At that point, it may be worth trying to play with Core.Compiler/inference instead, to see if you can create a module-level Base.Experimental.@ option like @optlevel or @max_methods.

3 Likes

Thanks.

Btw, I found a weird case of Julia’s specialization rules interfering with this interface:

using DispatchDoctor

@stable f(a, t::Type{T}) where {T} = sum(a; init=zero(T))

f([1f0, 1f0], Float32)

Despite the normal function being type stable, this actually fails the type specialization test

ERROR: TypeInstabilityError: Instability detected in function `f`
with arguments `(Vector{Float32}, DataType)`. Inferred to be 
`Any`, which is not a concrete type.
Stacktrace:
 [1] #_stable_wrap#1
   @ ~/PermaDocuments/DispatchDoctor.jl/src/DispatchDoctor.jl:25 [inlined]

because of Julia’s type specialization rules:

As a heuristic, Julia avoids automatically specializing on argument type parameters in three specific cases: Type, Function, and Vararg.

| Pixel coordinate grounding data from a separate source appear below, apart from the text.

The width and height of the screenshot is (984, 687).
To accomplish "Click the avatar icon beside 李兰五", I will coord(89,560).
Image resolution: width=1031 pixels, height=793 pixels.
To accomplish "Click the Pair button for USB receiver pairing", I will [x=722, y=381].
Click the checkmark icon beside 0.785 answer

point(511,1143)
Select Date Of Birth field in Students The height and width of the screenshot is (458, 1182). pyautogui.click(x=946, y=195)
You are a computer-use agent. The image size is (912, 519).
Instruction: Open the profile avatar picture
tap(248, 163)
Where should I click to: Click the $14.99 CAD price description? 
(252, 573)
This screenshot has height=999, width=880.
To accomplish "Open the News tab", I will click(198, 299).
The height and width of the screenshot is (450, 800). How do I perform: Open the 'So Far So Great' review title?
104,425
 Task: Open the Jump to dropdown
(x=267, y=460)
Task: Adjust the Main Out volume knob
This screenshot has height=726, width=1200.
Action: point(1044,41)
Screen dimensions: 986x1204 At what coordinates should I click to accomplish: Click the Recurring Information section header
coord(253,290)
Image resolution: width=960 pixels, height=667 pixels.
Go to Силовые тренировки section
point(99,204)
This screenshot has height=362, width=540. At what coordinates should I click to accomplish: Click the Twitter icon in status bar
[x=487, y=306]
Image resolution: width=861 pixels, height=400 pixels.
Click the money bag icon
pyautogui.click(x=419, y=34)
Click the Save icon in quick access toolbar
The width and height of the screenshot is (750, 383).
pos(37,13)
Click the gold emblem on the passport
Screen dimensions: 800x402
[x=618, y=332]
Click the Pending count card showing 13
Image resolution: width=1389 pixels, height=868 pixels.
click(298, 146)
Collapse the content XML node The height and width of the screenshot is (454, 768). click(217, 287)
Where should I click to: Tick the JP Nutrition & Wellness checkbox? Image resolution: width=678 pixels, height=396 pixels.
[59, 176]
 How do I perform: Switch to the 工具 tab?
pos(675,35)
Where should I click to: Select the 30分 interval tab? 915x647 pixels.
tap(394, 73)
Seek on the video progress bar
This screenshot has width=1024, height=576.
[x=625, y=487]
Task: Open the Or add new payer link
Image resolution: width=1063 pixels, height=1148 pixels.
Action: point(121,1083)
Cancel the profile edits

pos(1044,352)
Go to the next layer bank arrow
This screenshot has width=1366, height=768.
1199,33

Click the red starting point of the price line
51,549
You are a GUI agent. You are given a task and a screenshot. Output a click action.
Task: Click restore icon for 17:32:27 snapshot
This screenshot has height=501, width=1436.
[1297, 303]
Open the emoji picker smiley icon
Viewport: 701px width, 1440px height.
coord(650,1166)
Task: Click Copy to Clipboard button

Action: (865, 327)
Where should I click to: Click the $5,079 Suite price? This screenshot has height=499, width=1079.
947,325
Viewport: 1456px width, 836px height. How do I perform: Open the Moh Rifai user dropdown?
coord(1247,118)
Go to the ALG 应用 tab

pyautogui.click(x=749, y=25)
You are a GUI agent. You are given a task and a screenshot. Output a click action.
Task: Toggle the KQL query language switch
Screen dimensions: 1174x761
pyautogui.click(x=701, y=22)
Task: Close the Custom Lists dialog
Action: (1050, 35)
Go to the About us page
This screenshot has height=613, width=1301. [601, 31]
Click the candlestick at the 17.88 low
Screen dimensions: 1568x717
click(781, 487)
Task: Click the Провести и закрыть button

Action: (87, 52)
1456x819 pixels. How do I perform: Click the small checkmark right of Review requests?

Even if I modify _stable_wrap to be

_stable_wrap(f::F, caller::G, args::Vararg{Any,N}; kwargs...) where {F,G,N}

it still fails, because now there are multiple non-specializing cases (Vararg and Type) – it seems like Julia lacks logic to deal with this situation.

I started a thread about this issue a while back:

but seems like that solution doesn’t work here.

Is there any way to force Julia to specialize no matter what?